The team mixed 4,000 lbs of cement for new floors in two houses and prepared the base; a church-hired mason poured the floors. Most village homes are constructed of branches and scrap wood and metal and often have earthen floors or floors of broken, deteriorated cement, so a concrete floor is a significant upgrade and joy for a household. This was not lost on the boys. Said Pastor Jeff, "We talked together one night about how in just two days--the time it took to take out the broken, rat-infested flooring and pour a new cement floor--they significantly improved a family's life for a generation. It was poignant." 

Hunter, 17, and Jack spoke about their experiences to the congregation recently, describing some eye-opening moments. Hunter said, "They were a lot poorer than I had imagined, lacking everyday necessities, like a kitchen and bathroom in their house. For a bathroom all they had was a bucket under a plywood roof out back."

The villagers accepted the team's help and were gracious, he added. "As we were leaving, one guy kept saying 'God bless you', when in reality we were trying to bless him because he was more needy." Said Jack, "They were so happy, considering how little they had, not even $5." And they were hard workers, too, he noted, recalling meeting an 11-year-old boy who worked every day as a busboy at a restaurant, commuting on a motorcycle he drove himself.

The team challenged the congregation to raise $2000 to put a new roof on one of the houses to replace the rusted scrap metal roof that let the rain in.
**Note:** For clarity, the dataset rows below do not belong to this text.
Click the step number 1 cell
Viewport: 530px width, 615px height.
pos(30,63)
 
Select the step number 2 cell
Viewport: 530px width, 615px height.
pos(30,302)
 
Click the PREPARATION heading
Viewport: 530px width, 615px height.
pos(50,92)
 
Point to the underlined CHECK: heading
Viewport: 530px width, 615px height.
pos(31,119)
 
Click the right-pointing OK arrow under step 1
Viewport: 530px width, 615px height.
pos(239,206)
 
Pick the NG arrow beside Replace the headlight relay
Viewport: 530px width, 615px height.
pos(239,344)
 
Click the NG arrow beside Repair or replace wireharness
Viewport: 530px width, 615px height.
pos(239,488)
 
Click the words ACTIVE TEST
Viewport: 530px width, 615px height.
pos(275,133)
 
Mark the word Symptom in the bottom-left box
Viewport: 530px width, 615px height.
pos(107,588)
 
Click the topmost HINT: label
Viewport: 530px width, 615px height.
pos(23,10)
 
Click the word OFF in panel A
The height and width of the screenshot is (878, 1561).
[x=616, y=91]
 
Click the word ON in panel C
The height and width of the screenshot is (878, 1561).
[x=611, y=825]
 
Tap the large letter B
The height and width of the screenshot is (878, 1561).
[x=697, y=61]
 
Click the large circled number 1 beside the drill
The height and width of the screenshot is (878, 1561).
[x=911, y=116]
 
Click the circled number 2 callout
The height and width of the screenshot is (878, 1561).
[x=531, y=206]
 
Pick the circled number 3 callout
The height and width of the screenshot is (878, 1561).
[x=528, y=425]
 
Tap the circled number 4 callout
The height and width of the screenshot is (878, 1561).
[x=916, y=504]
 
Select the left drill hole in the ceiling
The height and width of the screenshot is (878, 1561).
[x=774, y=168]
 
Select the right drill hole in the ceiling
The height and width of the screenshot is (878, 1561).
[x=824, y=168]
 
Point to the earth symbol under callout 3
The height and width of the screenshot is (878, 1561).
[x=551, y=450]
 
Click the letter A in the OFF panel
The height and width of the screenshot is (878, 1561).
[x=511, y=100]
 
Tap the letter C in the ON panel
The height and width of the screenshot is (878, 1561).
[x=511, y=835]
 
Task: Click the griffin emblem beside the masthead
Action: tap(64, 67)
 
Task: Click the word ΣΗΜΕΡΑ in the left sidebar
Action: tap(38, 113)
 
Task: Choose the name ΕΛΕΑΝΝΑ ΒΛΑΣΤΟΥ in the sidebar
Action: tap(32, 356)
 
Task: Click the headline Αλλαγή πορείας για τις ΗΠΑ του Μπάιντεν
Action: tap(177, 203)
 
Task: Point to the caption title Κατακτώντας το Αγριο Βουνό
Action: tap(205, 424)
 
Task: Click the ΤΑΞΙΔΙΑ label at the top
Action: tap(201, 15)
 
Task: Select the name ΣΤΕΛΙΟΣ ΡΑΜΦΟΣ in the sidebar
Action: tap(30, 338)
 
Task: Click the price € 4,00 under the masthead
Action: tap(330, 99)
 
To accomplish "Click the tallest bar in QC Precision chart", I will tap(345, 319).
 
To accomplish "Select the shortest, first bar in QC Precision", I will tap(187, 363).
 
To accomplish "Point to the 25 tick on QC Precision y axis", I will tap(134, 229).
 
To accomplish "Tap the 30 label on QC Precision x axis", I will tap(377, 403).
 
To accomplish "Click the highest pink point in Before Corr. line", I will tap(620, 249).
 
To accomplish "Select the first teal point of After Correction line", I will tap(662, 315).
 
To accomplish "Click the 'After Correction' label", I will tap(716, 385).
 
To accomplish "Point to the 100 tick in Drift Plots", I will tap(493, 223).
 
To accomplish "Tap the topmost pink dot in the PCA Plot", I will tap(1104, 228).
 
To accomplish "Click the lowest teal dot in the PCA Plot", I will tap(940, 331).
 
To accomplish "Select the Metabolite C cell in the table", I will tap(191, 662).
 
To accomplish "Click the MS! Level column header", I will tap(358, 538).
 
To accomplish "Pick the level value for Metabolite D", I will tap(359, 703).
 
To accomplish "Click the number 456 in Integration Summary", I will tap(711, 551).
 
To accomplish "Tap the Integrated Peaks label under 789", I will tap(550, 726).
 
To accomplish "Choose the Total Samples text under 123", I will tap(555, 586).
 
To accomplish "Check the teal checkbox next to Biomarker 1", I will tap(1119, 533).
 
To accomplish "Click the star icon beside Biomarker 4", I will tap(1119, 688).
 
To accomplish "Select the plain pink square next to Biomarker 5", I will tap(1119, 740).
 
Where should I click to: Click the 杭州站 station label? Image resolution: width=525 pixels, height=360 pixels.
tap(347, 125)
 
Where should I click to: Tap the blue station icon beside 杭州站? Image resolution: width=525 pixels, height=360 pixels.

The scrap board walls also need many repairs. "I'm glad we could make a positive contribution," Jack said. "But there's lots more to be done." (Contributions for the Teen Mission Team Challenge may be sent to: Reformed Church of the Tarrytowns, 42 North Broadway, Tarrytown, N.Y. 10591.

 This was the second mission trip to the Dominican Republic led by Pastor Jeff since his arrival at the Reformed Church of the Tarrytowns five years ago. In 15-plus years of leading mission teams, he said, this team worked together as well as any he'd ever led. "The kids were great, just amazing." Mission trips are an invaluable learning experience, he said, giving the teens a cultural awareness of the families of the Dominican Republic and the struggles and challenges they face every day.